**Text segment**.
━━━━━━━━━━━━━━━━━━━━
Soft device mechanical designs. a) Top‐down view of the device from both sides. b) PPG passive forcing mechanism to increase skin contact pressure. c) Nanomembrane electrode geometry, showing novel electrode pad design. d) View of laser‐micromachined electrodes. e) Integration of electrode pattern with adhesive underlayer. Both f) Maximum 4% local interconnect strain and g) maximum 10% local electrode strain for 10% overall device strain when constrained to unidirectional deformation; undeformed pattern in grey. h) Testing of electrode DC resistance (BK891 LCR meter) with 120 cycles to 30% device strain each over 1 h with 10 s moving mean shown in blue; maximum resistance change of 1.9% (0.4 Ω). i) PPG skin force distributions for various elastomer block thicknesses. j) True‐scale simulated strain of 1N uniform forcing on the PPG, with maximum strain in the serpentine pattern of 2%.

2.3. Study of a Device's Multi‐Sensing Performance

Our wearable patch's sensing ability was characterized by comparison with a clinical‐grade reference device (BioRadio) with conventional gel electrode ECG and finger PPG sensing. Figure  3a presents representative and aligned ECG and PPG waveforms from this controlled setting. Both the amplitude modulation of the ECG R‐peaks from which the respiration rate is derived and the dichroitic notch of the PPG are visible. Figure 3b overlays derived metrics of heart rate, respiration rate, and blood oxygen. Heart rate variability, while calculated by the cloud platform for its importance in arrhythmia detection among other use cases, was not provided by the reference device. These measurements, central to cardiovascular health characterization and presented to both patients and clinicians, show broad agreement with the reference measurements. This is confirmed by Bland–Altman plots for the same period shown in Figure 3c. There is a notable lag in the SpO2 reported by the reference device compared to the postpartum monitor. To determine whether this was a result of the distance from the pulmonary system to both the finger and the sternum or simply an artifact in the SpO2 reporting from the reference device, a follow‐up study was conducted as described in the methods to compare re‐saturation timing between sensors at the finger, chest, and toe, the results of which are shown in Figure S6 (Supporting Information). Using the return to saturation as a shared landmark, chest PPG saw a ≈30 s detection lead compared to finger sensors. The reference device and an identical PPG sensor (MAX30102) on the chest showed exact response times at the finger, reinforcing this finding and the previously observed lag in the reference sensor. Continuing this trend, the toe sensor was ≈30 s delayed. While there is some disruption likely due to subject motion during this measurement, the re‐saturation point is pronounced. It makes for nearly a minute difference between the chest and toe in terms of saturation detection. This has important implications for wearable systems designed for real‐time monitoring, as this example illustrates the role of sensing location (and the sternum's optimality thereof) in a wearable device's ability to monitor the patient's physiological state with respect to oxygen saturation.
━━━━━━━━━━━━━━━━━━━━
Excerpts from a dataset
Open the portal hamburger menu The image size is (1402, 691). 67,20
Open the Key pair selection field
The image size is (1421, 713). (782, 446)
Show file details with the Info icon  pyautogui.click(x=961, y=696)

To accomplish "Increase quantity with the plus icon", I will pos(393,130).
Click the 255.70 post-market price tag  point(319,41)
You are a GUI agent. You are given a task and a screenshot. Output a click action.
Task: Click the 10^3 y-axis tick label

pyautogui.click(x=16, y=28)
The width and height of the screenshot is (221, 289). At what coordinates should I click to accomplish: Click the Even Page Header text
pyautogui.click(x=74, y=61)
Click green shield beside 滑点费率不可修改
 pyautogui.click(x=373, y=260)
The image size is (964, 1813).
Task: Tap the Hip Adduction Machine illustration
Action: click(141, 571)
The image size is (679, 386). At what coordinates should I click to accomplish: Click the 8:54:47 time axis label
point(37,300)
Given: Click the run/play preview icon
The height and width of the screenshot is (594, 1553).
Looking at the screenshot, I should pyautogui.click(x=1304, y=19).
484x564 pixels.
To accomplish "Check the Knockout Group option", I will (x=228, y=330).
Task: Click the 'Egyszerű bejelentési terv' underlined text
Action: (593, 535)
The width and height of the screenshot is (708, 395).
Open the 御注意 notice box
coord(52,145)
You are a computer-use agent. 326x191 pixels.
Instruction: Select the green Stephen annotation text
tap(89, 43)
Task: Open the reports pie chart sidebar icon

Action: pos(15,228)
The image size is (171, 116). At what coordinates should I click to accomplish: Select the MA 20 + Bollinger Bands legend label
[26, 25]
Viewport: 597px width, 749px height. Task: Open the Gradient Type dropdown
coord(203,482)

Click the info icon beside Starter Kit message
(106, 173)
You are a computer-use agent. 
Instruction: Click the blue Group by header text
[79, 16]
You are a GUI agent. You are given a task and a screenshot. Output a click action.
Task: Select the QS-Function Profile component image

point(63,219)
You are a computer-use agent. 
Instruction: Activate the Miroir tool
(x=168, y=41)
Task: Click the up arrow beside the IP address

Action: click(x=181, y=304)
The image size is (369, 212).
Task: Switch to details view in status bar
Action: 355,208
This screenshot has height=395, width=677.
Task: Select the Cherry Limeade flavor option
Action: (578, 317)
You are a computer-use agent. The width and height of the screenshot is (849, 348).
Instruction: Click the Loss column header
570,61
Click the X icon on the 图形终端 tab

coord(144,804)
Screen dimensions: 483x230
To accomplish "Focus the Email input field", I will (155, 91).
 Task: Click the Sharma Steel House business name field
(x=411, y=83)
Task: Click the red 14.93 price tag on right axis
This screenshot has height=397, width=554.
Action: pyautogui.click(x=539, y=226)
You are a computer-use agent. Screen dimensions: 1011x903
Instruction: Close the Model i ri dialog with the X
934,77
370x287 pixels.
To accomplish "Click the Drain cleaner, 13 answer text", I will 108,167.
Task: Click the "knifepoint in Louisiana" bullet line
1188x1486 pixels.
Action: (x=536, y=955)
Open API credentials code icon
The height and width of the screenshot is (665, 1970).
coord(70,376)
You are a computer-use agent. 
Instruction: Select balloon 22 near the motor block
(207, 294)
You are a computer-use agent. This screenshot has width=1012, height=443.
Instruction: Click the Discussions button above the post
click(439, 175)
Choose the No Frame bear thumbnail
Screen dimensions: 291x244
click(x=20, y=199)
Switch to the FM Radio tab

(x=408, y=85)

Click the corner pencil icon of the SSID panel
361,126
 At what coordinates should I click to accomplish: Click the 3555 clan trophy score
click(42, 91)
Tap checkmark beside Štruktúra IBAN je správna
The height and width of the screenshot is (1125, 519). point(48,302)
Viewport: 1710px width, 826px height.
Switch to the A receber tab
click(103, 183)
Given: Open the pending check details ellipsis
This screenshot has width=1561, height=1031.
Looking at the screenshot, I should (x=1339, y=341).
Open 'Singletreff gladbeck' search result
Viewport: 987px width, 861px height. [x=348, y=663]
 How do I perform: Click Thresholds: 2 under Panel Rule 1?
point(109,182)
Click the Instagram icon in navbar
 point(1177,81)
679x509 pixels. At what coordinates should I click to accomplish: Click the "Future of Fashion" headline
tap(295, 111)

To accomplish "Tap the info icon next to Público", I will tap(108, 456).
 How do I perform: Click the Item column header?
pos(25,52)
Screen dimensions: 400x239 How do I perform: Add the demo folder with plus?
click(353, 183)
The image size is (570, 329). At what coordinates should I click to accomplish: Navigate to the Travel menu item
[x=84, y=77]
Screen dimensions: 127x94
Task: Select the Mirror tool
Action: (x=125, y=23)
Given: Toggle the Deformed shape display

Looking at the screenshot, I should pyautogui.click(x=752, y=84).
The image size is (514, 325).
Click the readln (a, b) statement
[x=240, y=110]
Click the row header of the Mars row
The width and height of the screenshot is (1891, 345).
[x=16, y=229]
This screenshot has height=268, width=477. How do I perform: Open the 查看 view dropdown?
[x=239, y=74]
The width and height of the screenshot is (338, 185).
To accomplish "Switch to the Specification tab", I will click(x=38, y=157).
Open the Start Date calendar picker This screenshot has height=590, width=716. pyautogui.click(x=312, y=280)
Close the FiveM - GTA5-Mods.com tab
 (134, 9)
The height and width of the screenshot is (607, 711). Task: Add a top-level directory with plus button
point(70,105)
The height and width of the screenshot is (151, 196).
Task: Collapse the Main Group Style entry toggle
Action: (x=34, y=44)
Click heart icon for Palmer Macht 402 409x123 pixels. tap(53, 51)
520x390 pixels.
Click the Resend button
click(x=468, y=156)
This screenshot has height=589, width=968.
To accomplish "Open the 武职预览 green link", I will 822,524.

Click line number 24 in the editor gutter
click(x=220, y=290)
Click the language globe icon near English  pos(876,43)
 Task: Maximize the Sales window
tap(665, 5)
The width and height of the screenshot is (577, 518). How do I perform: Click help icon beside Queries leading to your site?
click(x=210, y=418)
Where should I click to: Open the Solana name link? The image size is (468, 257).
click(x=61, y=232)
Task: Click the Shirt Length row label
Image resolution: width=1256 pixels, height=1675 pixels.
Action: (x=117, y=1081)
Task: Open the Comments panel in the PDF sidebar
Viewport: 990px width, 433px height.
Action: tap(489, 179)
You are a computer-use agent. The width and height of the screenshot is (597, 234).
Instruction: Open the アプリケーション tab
━━━━━━━━━━━━━━━━━━━━
**Try it**.
According to the text segment, how much earlier did the chest PPG detect the return to saturation compared with the finger sensors?

**The answer**.
About 30 seconds earlier.